- [WHAT YOU NEED TO DO]: Look through the data below and show every line that includes "triangle".

RECORDS SHOWN START

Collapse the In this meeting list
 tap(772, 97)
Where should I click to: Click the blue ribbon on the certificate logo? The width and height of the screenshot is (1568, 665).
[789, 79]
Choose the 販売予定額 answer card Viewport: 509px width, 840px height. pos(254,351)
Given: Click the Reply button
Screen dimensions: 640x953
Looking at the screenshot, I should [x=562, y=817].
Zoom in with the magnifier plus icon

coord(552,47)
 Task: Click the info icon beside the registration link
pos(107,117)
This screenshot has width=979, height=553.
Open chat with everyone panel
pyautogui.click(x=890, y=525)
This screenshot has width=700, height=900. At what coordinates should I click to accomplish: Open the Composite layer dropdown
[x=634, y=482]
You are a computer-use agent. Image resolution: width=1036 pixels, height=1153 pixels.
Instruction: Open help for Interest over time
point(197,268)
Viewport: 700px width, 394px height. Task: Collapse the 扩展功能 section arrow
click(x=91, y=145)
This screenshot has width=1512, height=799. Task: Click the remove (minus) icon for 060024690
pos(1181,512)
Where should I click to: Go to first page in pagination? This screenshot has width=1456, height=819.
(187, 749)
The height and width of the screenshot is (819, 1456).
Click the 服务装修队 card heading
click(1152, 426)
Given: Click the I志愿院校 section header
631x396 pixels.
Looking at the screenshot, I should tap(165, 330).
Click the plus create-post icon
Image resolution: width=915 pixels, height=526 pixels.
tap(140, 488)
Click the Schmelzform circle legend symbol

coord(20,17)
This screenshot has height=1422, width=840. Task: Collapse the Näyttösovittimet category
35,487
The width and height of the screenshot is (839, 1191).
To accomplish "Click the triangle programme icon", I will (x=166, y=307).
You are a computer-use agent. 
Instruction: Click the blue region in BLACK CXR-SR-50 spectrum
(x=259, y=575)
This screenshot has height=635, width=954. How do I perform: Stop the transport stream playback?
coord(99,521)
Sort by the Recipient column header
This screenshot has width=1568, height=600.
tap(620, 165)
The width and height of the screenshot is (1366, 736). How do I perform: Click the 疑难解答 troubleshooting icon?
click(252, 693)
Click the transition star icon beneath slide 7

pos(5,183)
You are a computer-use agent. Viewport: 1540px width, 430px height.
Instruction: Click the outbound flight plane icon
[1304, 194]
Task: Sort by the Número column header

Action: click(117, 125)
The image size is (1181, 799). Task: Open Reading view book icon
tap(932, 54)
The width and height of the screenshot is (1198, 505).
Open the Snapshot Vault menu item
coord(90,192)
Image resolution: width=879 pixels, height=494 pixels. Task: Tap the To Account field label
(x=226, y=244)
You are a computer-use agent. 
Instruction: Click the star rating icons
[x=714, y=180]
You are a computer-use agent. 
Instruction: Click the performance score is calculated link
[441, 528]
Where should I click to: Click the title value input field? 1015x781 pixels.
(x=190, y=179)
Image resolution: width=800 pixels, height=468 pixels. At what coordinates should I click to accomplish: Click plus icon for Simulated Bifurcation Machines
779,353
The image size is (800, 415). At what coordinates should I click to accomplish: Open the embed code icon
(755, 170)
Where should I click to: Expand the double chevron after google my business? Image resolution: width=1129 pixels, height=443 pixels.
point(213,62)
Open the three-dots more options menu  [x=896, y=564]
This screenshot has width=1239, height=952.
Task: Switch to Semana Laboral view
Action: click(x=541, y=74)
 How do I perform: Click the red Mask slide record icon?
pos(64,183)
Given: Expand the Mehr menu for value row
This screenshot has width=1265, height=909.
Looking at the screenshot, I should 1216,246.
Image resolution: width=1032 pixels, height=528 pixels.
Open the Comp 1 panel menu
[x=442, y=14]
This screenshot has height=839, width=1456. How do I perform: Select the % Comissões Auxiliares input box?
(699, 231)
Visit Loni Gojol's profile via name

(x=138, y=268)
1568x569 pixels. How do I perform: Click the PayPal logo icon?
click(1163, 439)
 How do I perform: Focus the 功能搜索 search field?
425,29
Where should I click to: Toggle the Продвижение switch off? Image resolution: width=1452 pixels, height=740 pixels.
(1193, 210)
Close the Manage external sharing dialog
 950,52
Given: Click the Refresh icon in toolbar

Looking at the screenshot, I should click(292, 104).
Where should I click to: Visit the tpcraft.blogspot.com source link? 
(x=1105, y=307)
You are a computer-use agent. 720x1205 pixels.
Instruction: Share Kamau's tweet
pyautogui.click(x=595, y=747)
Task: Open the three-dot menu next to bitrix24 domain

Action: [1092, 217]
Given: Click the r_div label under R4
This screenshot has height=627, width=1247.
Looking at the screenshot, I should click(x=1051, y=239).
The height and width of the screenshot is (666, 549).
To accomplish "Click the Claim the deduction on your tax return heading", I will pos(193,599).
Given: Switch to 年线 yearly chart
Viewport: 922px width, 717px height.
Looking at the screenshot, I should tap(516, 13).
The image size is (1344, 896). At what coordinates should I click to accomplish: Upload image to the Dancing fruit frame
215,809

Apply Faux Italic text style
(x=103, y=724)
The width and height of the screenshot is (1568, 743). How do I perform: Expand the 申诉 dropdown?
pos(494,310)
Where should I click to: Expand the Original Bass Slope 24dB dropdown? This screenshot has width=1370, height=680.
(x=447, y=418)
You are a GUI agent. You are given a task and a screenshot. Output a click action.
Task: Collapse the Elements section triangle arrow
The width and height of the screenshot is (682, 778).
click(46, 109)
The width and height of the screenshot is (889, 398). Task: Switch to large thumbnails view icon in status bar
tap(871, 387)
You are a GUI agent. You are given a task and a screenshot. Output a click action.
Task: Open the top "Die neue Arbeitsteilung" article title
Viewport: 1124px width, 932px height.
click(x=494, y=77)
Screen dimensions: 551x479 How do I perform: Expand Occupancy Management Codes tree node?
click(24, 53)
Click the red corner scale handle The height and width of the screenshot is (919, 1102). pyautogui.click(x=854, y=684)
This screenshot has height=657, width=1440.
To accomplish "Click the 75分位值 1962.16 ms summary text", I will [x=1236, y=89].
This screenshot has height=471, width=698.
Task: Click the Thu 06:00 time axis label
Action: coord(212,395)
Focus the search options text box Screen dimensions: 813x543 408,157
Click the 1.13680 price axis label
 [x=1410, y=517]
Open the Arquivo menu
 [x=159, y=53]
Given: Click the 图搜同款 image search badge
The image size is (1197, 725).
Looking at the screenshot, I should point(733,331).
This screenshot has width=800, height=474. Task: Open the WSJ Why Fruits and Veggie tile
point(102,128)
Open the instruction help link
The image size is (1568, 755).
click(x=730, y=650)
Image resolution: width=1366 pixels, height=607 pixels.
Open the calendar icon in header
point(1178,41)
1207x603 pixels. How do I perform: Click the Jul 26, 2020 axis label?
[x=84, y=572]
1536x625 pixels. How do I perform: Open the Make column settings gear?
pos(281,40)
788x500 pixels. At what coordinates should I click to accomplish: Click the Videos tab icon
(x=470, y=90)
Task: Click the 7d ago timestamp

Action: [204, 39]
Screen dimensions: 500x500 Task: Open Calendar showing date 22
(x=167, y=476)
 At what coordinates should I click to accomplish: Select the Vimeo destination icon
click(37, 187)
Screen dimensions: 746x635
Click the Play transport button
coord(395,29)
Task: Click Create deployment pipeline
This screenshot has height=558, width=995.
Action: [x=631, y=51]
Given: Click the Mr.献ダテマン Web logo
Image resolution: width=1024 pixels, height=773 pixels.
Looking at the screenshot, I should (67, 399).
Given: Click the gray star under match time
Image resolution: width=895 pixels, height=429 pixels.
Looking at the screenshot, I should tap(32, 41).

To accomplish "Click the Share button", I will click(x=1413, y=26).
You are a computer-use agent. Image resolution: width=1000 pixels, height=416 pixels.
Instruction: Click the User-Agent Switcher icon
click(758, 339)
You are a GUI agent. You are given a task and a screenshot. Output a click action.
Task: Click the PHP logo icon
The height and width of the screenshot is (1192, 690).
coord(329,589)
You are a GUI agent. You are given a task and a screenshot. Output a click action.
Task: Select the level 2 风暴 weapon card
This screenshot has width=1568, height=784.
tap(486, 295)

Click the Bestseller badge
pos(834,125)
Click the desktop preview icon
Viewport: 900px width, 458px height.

RECORDS SHOWN END

- [WRITTEN RESPONSE]:
To accomplish "Click the triangle programme icon", I will (x=166, y=307).
Task: Collapse the Elements section triangle arrow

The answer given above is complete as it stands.